From: hongyi.zhao@gmail.com (hongy...@gmail.com)
Injection-Date: Tue, 13 Sep 2022 23:29:17 +0000
Content-Type: text/plain; charset="UTF-8"
Content-Transfer-Encoding: quoted-printable
X-Received-Bytes: 6234
 by: hongy...@gmail.com - Tue, 13 Sep 2022 23:29 UTC

On Tuesday, September 13, 2022 at 9:33:20 PM UTC+8, DFS wrote:
> On 9/13/2022 3:46 AM, hongy...@gmail.com wrote:
> > On Tuesday, September 13, 2022 at 4:20:12 AM UTC+8, DFS wrote:
> >> On 9/12/2022 5:00 AM, hongy...@gmail.com wrote:
> >>> I want to do the query from with in script based on the interface here [1]. For this purpose, the underlying posting URL must be obtained, say, the URL corresponding to "ITA Settings" button, so that I can make the corresponding query URL and issue the query from the script.
> >>>
> >>> However, I did not find the conversion rules from these buttons to the corresponding URL. Any hints for achieving this aim?
> >>>
> >>> [1] https://www.cryst.ehu.es/cgi-bin/cryst/programs/nph-getgen?list=new&what=gen&gnum=10
> >>>
> >>> Regards,
> >>> Zhao
> >> You didn't say what you want to query. Are you trying to download
> >> entire sections of the Bilbao Crystallographic Server?
> >
> > I am engaged in some related research and need some specific data used by BCS server.
> What specific data?

All the data corresponding to the total catalog here:
https://www.cryst.ehu.es/cgi-bin/cryst/programs/nph-getgen
> Is it available elsewhere?

This is an internationally recognized authoritative data source in this field. Data from other places, even if there are readily available electronic versions, are basically taken from here and are not comprehensive.

> >> Maybe the admins will give you access to the data.
> >
> > I don't think they will provide such convenience to researchers who have no cooperative relationship with them.
> You can try. Tell the admins what data you want, and ask them for the
> easiest way to get it.

#### DATA SUPPLIED:
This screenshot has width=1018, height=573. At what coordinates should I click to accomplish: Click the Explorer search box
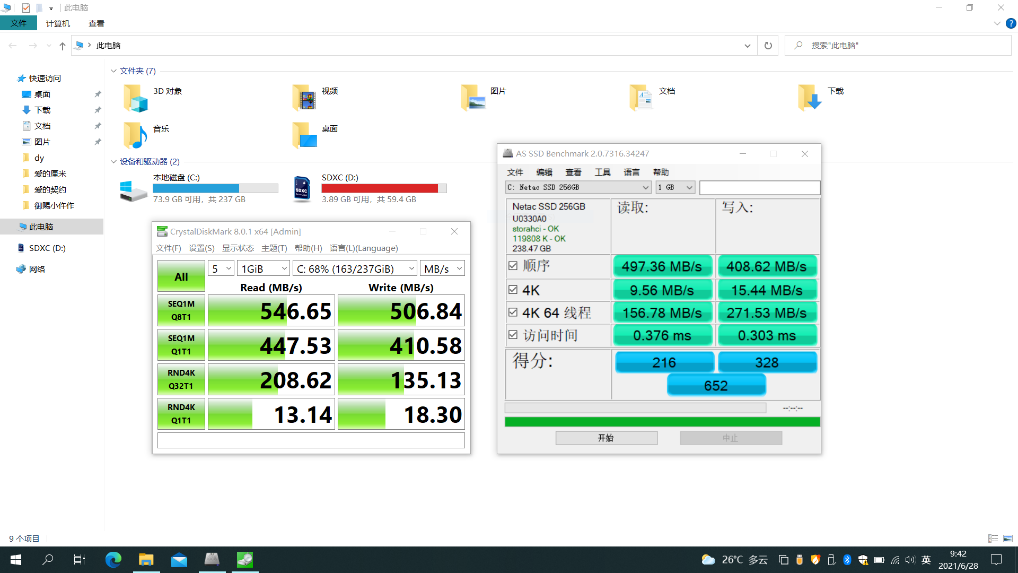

* * *

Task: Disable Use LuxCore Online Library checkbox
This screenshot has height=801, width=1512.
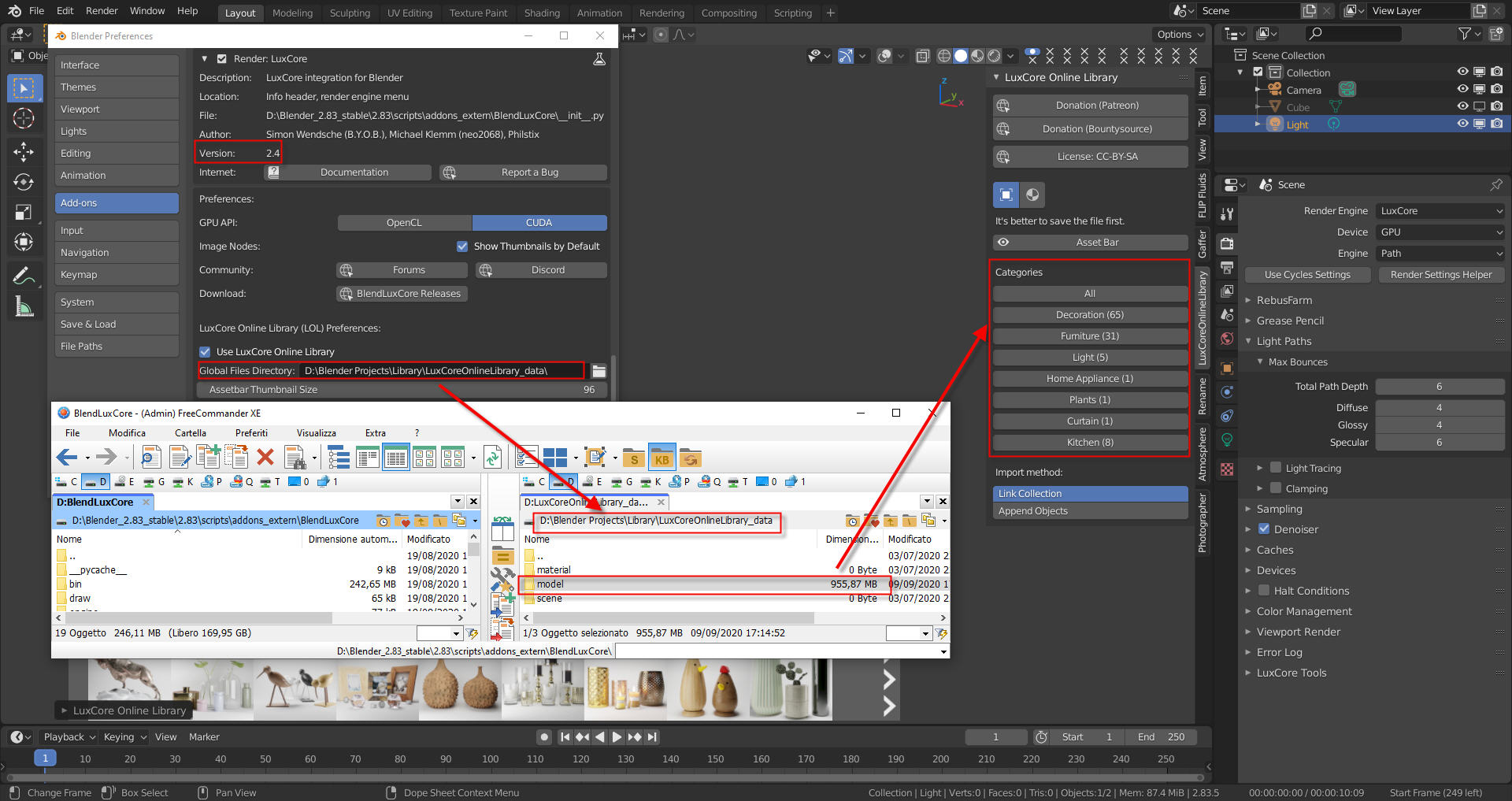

#### TASKS TO PERFORM:
**a)** From the forum thread on the Bilbao Crystallographic Server, quote the stretch from "This is an internationally" through "way to get it.".
**b)** In the forum thread, which button's underlying URL does Zhao give as an example of one he wants to obtain?

#### EXERCISE RESULTS:
**a)**
This is an internationally recognized authoritative data source in this field. Data from other places, even if there are readily available electronic versions, are basically taken from here and are not comprehensive.

> >> Maybe the admins will give you access to the data.
> >
> > I don't think they will provide such convenience to researchers who have no cooperative relationship with them.
> You can try. Tell the admins what data you want, and ask them for the
> easiest way to get it.

**b)** The "ITA Settings" button.